Her poetry and fiction in French, Spanish and English have appeared in numerous literary magazines, including Alba de América, ArLijo, Annahar English Carpe Diem, The Aurorean, Axon: Creative Explorations, The Bitter Oleander, Black Tongue Review, Blue Fifth Review, Blue Lyra Review, Change Seven, The California Quartrly, Cider Press Review, Cimarron Review, The Cortland Review, Connotation Press, The Cordite Poetry Review, Cumberland Poetry Review, Cutthroat, Danse Macabre, Diode, Drunken Boat, Dublin Literary Review, Duende, The Ekphrastic Review, Explicación de Textos Literarios, Fifth Wednesday Journal, Gargoyle, Ghost Town, Hofstra, Indelible, Innisfree, Jabberwock, Journal Français d’Amérique, Knot Magazine, Letras Femeninas, Levure Littéraire, Life and Legends, Linden Lane Magazine, Live Encounters, The Mantle, Mayday, Mizna, Mockingheart Review, Mountain Gazette, Negative Capability, The New York Quarterly, Nimrod, Panoplyzine, Parting Gifts, Peacock Journal, Pirene’s Fountain, Poet Lore, Poetic Diversity, Prairie Wolf Press, Puerto del Sol, Riggwelter, Rowayat, Rowayat Français, Rusted Radishes, Silent River Review, Solstice, The Smoking Poet, Spectrum, Taos Journal of International Poetry and Art, Tiferet, SETU, Sukoon, Third Wednesday Magazine, Valparaiso Review, Verse Daily, Vox Populi, and World Literature Today.
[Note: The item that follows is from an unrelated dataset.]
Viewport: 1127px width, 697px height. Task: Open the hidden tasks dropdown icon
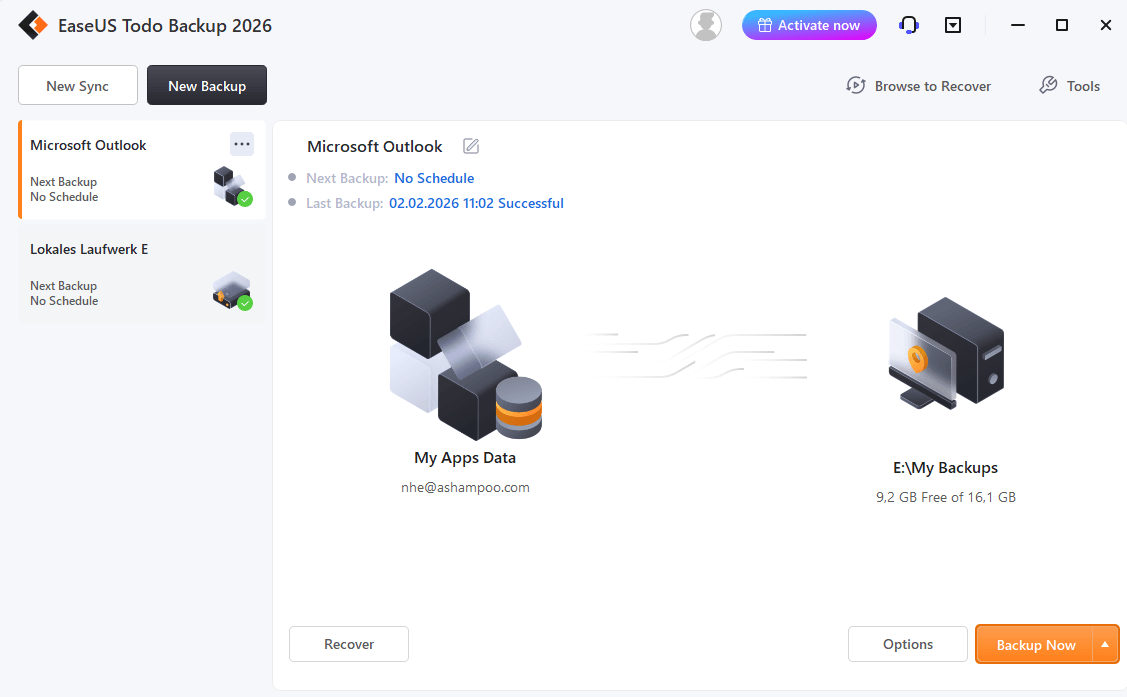coord(952,24)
Habra is a twenty-one-time nominee for a Pushcart Prize and Best of the Net Anthology. She was recently recognized among 10 Remarkable Women in Arab American Prose. Her work was translated into Arabic, Chinese, and Turkish and won several awards, including the Nazim Hikmet Poetry Award, The Eve of St Agnes Award, Linden Lane Magazine Poetry Award, Pirene’s Fountain, Journal Français d’Amérique Poetry Prize, and Letras Femeninas’ Victoria Urbano Award for fiction and poetry. She won Honorable Mention for the Tiferet Journal Poetry Competition, was a finalist for Nimrod’s Pablo Neruda Award, and was short-listed twice for the New Millenium Award.
Her poems appear in several anthologies, such as About Place: Dignity as Endangered Species, Aeolian Harp Folio Series Vol3; Alchemy: An Artist and Writer’s Initiative, Anima Methodi; Ars Moriendi: Writings On the Art of Dying; BARED: Les Femmes Folles; Carrying the Branch: Poets in Search of Peace, Collateral Damage;Come Together: Imagine Peace, The Dust of Memory Anthology, FULCRUM: An Anthology of Poetry and Aesthetics; Grit and Grace: A Woman Writing Anthology, Ekphrastic Writing, Immigration and Justice for our Neighbors Anthology; Inclined to Speak: An Anthology of Contemporary Arab American Poetry; First Water: The Best of Pirene’s Fountain; SilverBirch Press; Mediterranean Poetry; New Millennium Writings; Rocked by the Waters:Poems of Motherhood, Seven Hundred Lines: A Crown of Found/Fount Sonnets, Shake the Tree Vol2; Sunrise from Blue Thunder: Pirene’s Fountain Japan Anthology; The Original Van Gogh Anthology, The Plague Paper Anthology, and Truth to Power: Writers Respond to the Rhetoric of Hate & Fear. Her poetry in Spanish and French is featured in Poetic Voices Without Borders Vol 2 and Rowayat, and her stories in Writing as Revision: The Family Chapter, Cup of Joe Anthology, Dinarzad’s Children: An Anthology of Contemporary Arab American Fiction 2nd Ed, among others.
Hedy Habra has a passion for painting and languages. She is fluent in French, Arabic, English, Spanish and Italian. She has taken several courses in Italian, Greek, and Latin from WMU and for the past several years, she has been studying Mandarin Chinese and Chinese Ink Brush painting at WMU’s Confucius Institute as well as practicing Tai Chi.